> Surgeon Generals Mental Health Report Chapter Three: Overview of Mental Disorders in Children: Depression and Suicide in Children and Adolescents: Causes

Mental Health: A Report by the Surgeon General


Provided by David Satcher, M.D., Ph.D.
Surgeon General of the United States of America

Chapter 3: Children and Mental Health

Overview of Mental Disorders in Children

Depression and Suicide in Children and Adolescents

Causes

Family and Genetic Factors

Much of the research on children and adolescents with depression has been conducted with those who attend mental health clinics and with patients who tend to have the more severe and recurrent forms of depression, and thus they may not be representative of all children and adolescents with depression.
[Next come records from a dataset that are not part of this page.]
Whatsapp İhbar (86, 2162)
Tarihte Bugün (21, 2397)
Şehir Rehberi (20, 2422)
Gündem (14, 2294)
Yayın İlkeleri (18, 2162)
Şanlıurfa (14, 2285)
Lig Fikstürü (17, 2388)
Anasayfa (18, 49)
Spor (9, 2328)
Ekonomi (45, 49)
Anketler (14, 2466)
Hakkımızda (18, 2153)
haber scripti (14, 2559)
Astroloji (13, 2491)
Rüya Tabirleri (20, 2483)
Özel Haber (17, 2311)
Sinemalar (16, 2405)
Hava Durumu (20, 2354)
With this limitation, research has shown that between 20 and 50 percent of depressed children and adolescents have a family history of depression (Puig-Antich et al., 1989; Todd et al., 1993; Williamson et al., 1995; Kovacs, 1997b). Family research has found that children of depressed parents are more than three times as likely as children with nondepressed parents to experience a depressive disorder (see Birmaher et al., 1996a, 1996b for a review). They also are more vulnerable to other mental and somatic disorders (Downey & Coyne, 1990). Conversely, estimates of the proportion of depressed parents who have a depressed child or adolescent vary from approximately one in six to just under a half (Hammen et al., 1990). It is not clear whether the relationship between parent and childhood depression derives from genetic factors, or whether depressed parents create an environment that increases the likelihood of a mental disorder developing in their children (see below).